Friday night was an open house at the Cape River Heritage Museum. I was prepared to say I hadn’t been in there before, but there was a Willard Duncan Vandiver display with a quote I recalled having seen on an earlier visit and had stolen for my office wall.
I come from a state that raises corn and cotton and cockleburs and Democrats,
and frothy eloquence neither convinces nor satisfies me.
I am from Missouri. You have got to show me.
Whenever a new vendor started his spiel, I’d hold up my hand and point to the quote.
Building has long Cape history
Taxpayers approved a $7.000 tax levy in 1907 to build a new police station and jail. After that, the fire department was added to the plans, and the building opened in 1909.
Conveniently located across the street was the Wood Building, which has been described as arguably Cape’s most infamous house of ill repute.The building, if not its former trade, has been restored.
The River Room
One of the most interesting exhibits is the huge Ary Marbain mural “Metrapolis,” donated by The Missourian and restored by artist Craig Thomas. The perspective is a little off, so it’s fun and challenging to identify the landmark buildings, many now gone, that are in the mural. For more information, you can visit the museum’s website.
A recent Missourian story said the building is open from noon to 4 p.m. Thursdays and Fridays and from 11 a.m. to 4 p.m. on Saturdays. The museum website says that is from mid-March through mid-December. That must be why I’ve only visited it once in years; it was always closed when I wanted to drop in.
The small lily pond behind the old fire station looks a little rough after the harsh winter, but it still could pass for the one I was photographed with over six decades ago. As always, you can click on the photos to make them larger.
When I stopped by the new Central High School to pick up a copy of the Centennial book, I couldn’t believe I was in a high school library.
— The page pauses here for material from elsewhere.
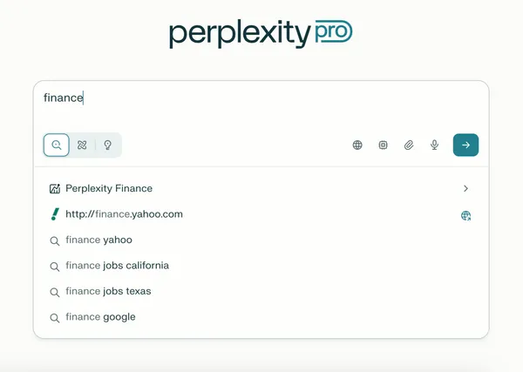Select the "finance google" suggestion
Image resolution: width=523 pixels, height=372 pixels.
pos(100,317)
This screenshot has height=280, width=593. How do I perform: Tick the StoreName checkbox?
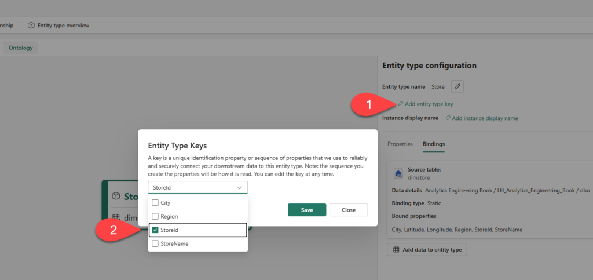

It felt more like a coffee shop than Mrs. Wilcox’s study hall that served as my freshman homeroom.
The first thing you see when you walk into the library is a small lobby with a catalpa and sycamore sculpture by art instructor Robert C. Friedrich III. The work, “Mind, Body & Soul,” was commissioned by librarian Julia Howes Jorgensen “To Honor Her Family’s Three Generations of Central Graduates.”
She said that the “experts” would consider the small alcove wasted space, but she thinks it’s important to have a place where students can scrape off teenage angst and “decompress” before entering the library. “You remember all the drama, with the cat fights between boyfriends and girlfriends…”
Bright, airy, inviting
Julia said she was given extraordinary latitude in designing the space. She figured it was because she was “Old Cape;” a Class of 1969 graduate “along with Rush Limbaugh” (and, Koran-burner Terry Jones, I added), and had been librarian since 1985. “I live here. I know Cape and our students. I’ve taught here. I knew what we needed.”
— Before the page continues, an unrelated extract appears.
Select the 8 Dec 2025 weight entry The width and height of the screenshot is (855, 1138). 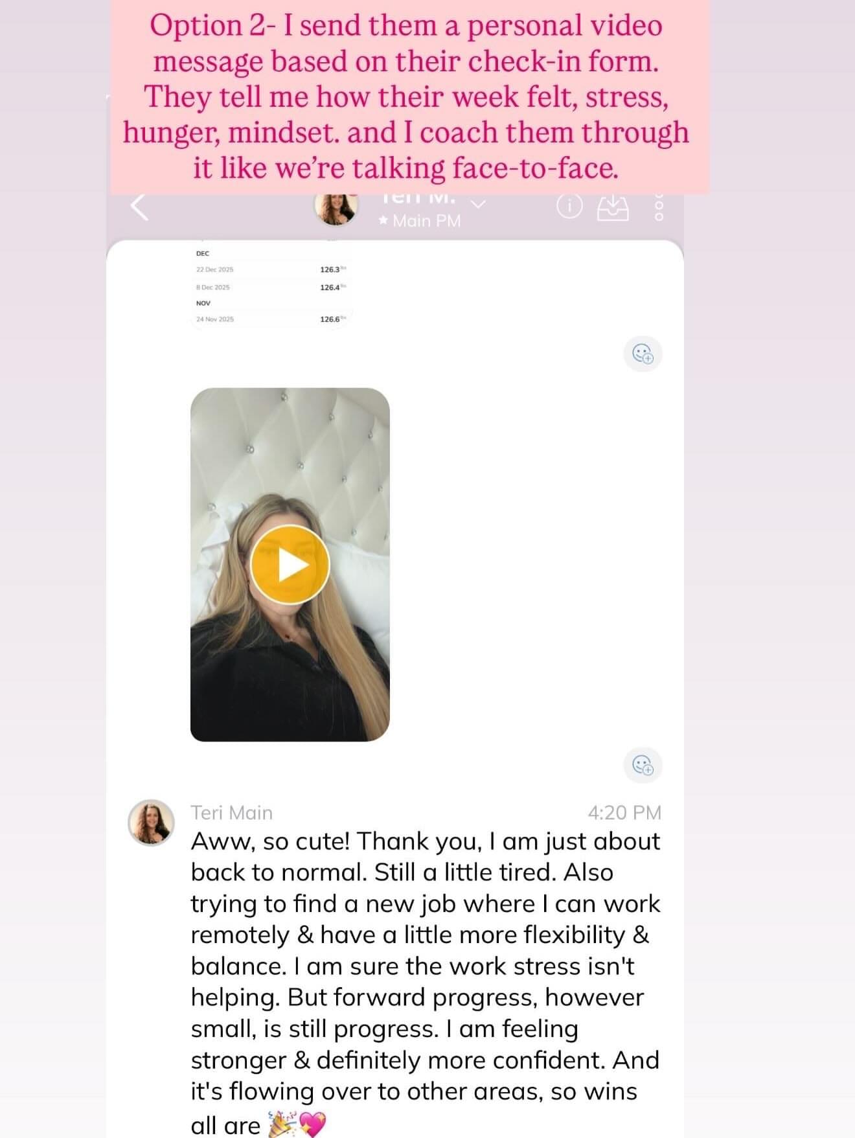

It is clearly a non-shushing library. There’s enough space that students can collaborate on projects or talk quietly without interfering with their neighbors. The facility is open from 7 a.m. to 3:30. Julia says students are frequently waiting for her to swing the doors open in the morning.
Craig Thomas murals and art
She brought in local artist Craig Thomas to do paintings and murals. It was a great learning experience for the art students to see him set up his scaffolding and create his work. He was able to communicate to them that “it’s great work, but you really need a spouse with life insurance, too.”
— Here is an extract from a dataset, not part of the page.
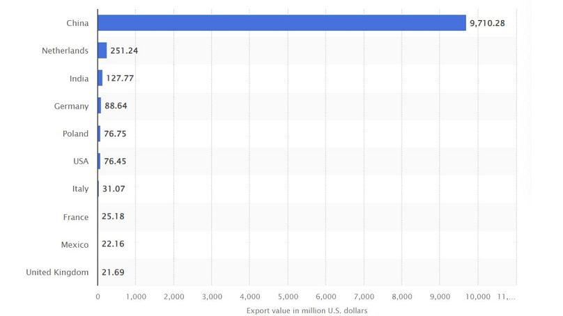563x316 pixels.
Task: Click the 251.24 value label
Action: (125, 51)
The coffee shop feeling is enhanced by The Bookend, a self-serve, honor system counter where students can buy popcorn, hot chocolate or cappuccino for 50 cents. The money goes to buy “extra” books. “The district buys the first copy of a book, but I use the proceeds from The Bookend to purchase the second, third or fourth copy of books that are ‘hot.'”
She also tries to stock bestsellers, when appropriate, so that students and faculty members have an opportunity to read a book by an author they saw on a late-night talk show .
Julia is an expert at scrounging useful items. Some of the tables in the library came from a Barnes & Noble bookstore that was moving. They were destined for the dumpster when she stepped up to take them.
Links to the past
She’s also rescued key items from the Pacific Street and Caruthers high schools. This artwork and books came from “our” Central. There are patriotic posters and a room directory taken from what is now Schultz Senior Apartments.
There’s a whole shelf of Girardot yearbooks. “That’s how you can tell I’m not a real librarian,” she said, “because I make them available to the students. It’s their school. If they want to look up what grandpa or an aunt or an uncle looked like, they shouldn’t have to beg my permission. They’re always available.”
Students can look into library
There are small windows set high in the room that allow students in the second-floor classrooms around it to look down into the library.
Her father’s uniform
One of the items on display is Julia’s dad’s uniform from World War II. When students remark about how small he was, she tells them that “when you walk the length of Italy, you get that way.”